Detecting Overflow in Compressed Token Representations for Retrieval-Augmented Generation
Julia Belikova, Danila Rozhevskii, Dennis Svirin, Konstantin Polev, Alexander Panchenko
TL;DR
The paper addresses overflow in soft token compression for retrieval-augmented generation, formalizing overflow as a regime where compressed representations lose enough task-relevant signal to fail queries. It introduces a progression of detection approaches from query-agnostic saturation statistics to query-aware learned probes on joint representations, showing that overflow is detectable immediately after compression without full LLM inference. Key findings include that saturation statistics distinctly separate compressed from uncompressed tokens but do not predict overflow on their own, while joint query-context representations achieve robust overflow detection (average AUC-ROC around $0.72$) prior to LLM processing. The work demonstrates the practical potential of low-cost pre-LLM gating and adaptive compression and provides a general methodology that can extend to other soft compression schemes and tasks.
Abstract
Efficient long-context processing remains a crucial challenge for contemporary large language models (LLMs), especially in resource-constrained environments.
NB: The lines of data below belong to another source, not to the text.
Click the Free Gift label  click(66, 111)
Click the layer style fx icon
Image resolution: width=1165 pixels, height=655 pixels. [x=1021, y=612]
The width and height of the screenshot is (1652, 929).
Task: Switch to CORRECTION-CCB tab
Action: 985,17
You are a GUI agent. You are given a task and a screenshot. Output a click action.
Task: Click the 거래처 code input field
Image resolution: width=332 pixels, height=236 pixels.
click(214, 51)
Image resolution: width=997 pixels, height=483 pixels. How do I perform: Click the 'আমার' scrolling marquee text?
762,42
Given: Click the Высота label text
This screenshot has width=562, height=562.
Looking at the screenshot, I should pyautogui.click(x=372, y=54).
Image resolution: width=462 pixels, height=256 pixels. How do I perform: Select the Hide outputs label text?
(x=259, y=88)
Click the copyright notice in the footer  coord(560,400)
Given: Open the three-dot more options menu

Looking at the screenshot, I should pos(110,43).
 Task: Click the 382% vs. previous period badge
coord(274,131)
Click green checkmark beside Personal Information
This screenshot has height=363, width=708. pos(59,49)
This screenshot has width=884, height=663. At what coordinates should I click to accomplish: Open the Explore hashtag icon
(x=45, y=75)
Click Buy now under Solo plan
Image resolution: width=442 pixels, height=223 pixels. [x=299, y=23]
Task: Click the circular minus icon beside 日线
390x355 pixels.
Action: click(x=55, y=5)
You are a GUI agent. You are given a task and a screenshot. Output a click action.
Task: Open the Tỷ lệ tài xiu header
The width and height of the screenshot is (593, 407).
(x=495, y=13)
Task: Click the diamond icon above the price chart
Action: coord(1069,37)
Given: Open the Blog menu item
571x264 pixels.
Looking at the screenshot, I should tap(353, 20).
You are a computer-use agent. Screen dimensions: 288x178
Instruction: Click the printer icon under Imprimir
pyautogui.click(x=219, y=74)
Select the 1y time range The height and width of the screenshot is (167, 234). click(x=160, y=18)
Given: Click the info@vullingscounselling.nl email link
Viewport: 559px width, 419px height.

Soft compression architectures promise to extend effective context length by replacing long token sequences with smaller sets of learned compressed tokens. Yet, the limits of compressibility -- and when compression begins to erase task-relevant content -- remain underexplored. In this paper, we define \emph{token overflow} as a regime in which compressed representations no longer contain sufficient information to answer a given query, and propose a methodology to characterize and detect it. In the xRAG soft-compression setting, we find that query-agnostic saturation statistics reliably separate compressed from uncompressed token representations, providing a practical tool for identifying compressed tokens but showing limited overflow detection capability. Lightweight probing classifiers over both query and context xRAG representations detect overflow with 0.72 AUC-ROC on average on HotpotQA, SQuADv2, and TriviaQA datasets, demonstrating that incorporating query information improves detection performance. These results advance from query-independent diagnostics to query-aware detectors, enabling low-cost pre-LLM gating to mitigate compression-induced errors.